Da anni ormai i comunicati stampa degli artisti musicali mettono in primo piano i record di ascolti sulle piattaforme di streaming, una vera e propria guerra di numeri che ogni giorno ci consegna nuovi primati e campioni.
Ma, come spesso accade, non è tutto oro quello che luccica. Da tempo si parla dell’annoso problema degli streaming illegali, una pratica semplice che con qualche click e una carta di credito ti permette di aumentare in un lasso di tempo più o meno breve gli ascolti di un tuo brano. Generalmente, i siti che offrono queste possibilità fanno scegliere tra vari pacchetti che si differenziano per numero di streaming e, spesso, nazionalità degli ascoltatori.
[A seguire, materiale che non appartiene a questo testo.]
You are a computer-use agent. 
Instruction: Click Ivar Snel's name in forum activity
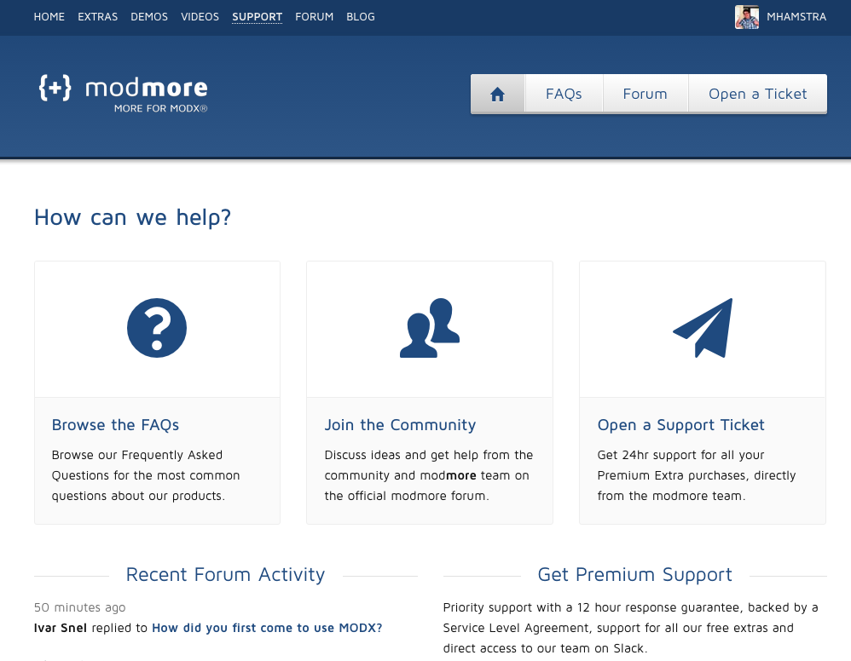(59, 627)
Lo stratagemma attira molti artisti emergenti, convinti che, con un investimento più o meno oneroso, una maggiore visibilità possa garantire anche un contratto con un’agenzia di booking o un’etichetta discografica. Per quanto possa essere discutibile, fin qui il quadro non desterebbe particolari sorprese. Però, il risultato di uno studio del Centre National de Musique (CNM) in Francia, reso noto nel gennaio 2023, ha dimostrato che i flussi d’ascolto fraudolenti del paese variano tra l’1% e il 3% del mercato totale del 2021.
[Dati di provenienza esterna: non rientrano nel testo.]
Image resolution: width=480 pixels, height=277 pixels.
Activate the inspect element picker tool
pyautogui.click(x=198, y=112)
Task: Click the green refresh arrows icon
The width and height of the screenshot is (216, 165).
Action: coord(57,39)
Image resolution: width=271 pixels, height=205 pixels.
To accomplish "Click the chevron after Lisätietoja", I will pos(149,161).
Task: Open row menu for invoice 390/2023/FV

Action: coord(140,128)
Il fenomeno non riguarda una sola piattaforma streaming e, anche se le percentuali possono sembrare basse, interessa fino a tre miliardi di flussi. Il numero, però, riguarda solo gli streaming individuati dalle piattaforme ed eliminati. Ergo: i dati potrebbero essere più alti. Anche perché alcune piattaforme come Amazon Music, YouTube e Apple non hanno fornito tutti i dati in loro possesso.
Con le debite proporzioni, l’1% e il 3% degli streaming in Francia equivalgono a cifre che oscillano tra i 5 e i 15 milioni di euro del fatturato e queste, rapportare al mercato globale, corrispondono a una forbice che va dai 169 e i 507 milioni di dollari.
Poco tempo fa è circolata una notizia riportata dal sito Music Business Worldwide e riguardante la Universal, una delle grandi case discografiche, che parla di una nota interna del Ceo Lucian Grainge risalente all’inizio di gennaio 2023. Nel documento viene chiesto di introdurre un nuovo metodo di pagamento delle royalty dei servizi di streaming in quanto l’attuale avvantaggia tre categorie: «Attori fraudolenti», «artisti finti» e «musica funzionale».
Se la seconda espressione è piuttosto immediata, la prima si riferisce a tutti quegli utenti che si affidano ai servizi di streaming falsi, mentre l’ultima riguarda tutti quei brani caricati sulle piattaforme di streaming appositamente per generare flussi. Per esempio, Spotify conteggia uno streaming al raggiungimento del trentesimo secondo di ascolto, quindi basta creare un disco con più canzoni della durata di trentuno secondi per aumentare la propria performance.
A denunciare questa pratica è stato anche l’artista nigeriano Daniel Benson, conosciuto come Bnxn e, precedentemente, Buju. Nel novembre 2022, attraverso il suo account Twitter il musicista ha raccontato: «In Nigeria ci sono ormai delle “Streaming farm”. Posti in cui i boss della vostra etichetta pagano per far sì che le vostre canzoni scalino le classifiche in automatico, niente veri fan, niente persone vere, solo una facciata. Fate sanguinare le persone che lavorano davvero per questo e il vostro giorno sta per arrivare».
Ma la pratica sembra non riguardare soltanto gli artisti emergenti, come dimostra il “caso TIDAL” del 2018. Ovvero, quando il numero degli abbonati e quello degli streaming di Life of Pablo di Kanye West, inizialmente disponibile in esclusiva soltanto sulla piattaforma comprata da Jay Z – così come era successo due anni prima con Lemonade di Beyoncé – hanno avuto delle sospette impennante. Tanto che, numeri alla mano, ogni abbonato TIDAL avrebbe ascoltato in media l’album di West otto volte al giorno.
Prima ancora del problema legato al sistema delle royalty, c’è un’altra questione più lampante. Ne parla Eric Drott della University of Texas at Austin nel suo saggio Fake Streams, Listening Bots, and Click Farms: Counterfeiting Attention in the Streaming Music Economy. Le piattaforme di streaming hanno le loro playlist ufficiali, seguite da milioni di utenti; megafoni capaci di aumentare di molto la visibilità di artisti ancora poco conosciuti. L’assunto di Drott è che, se il requisito minimo per essere presi in considerazione è aver «già accumulato un certo livello di base di attenzione», allora è naturale il venire a formarsi di un «mercato grigio» che fornisca mezzi per raggiungere quella soglia attraverso fan, ascolti e altri criteri utili al fine.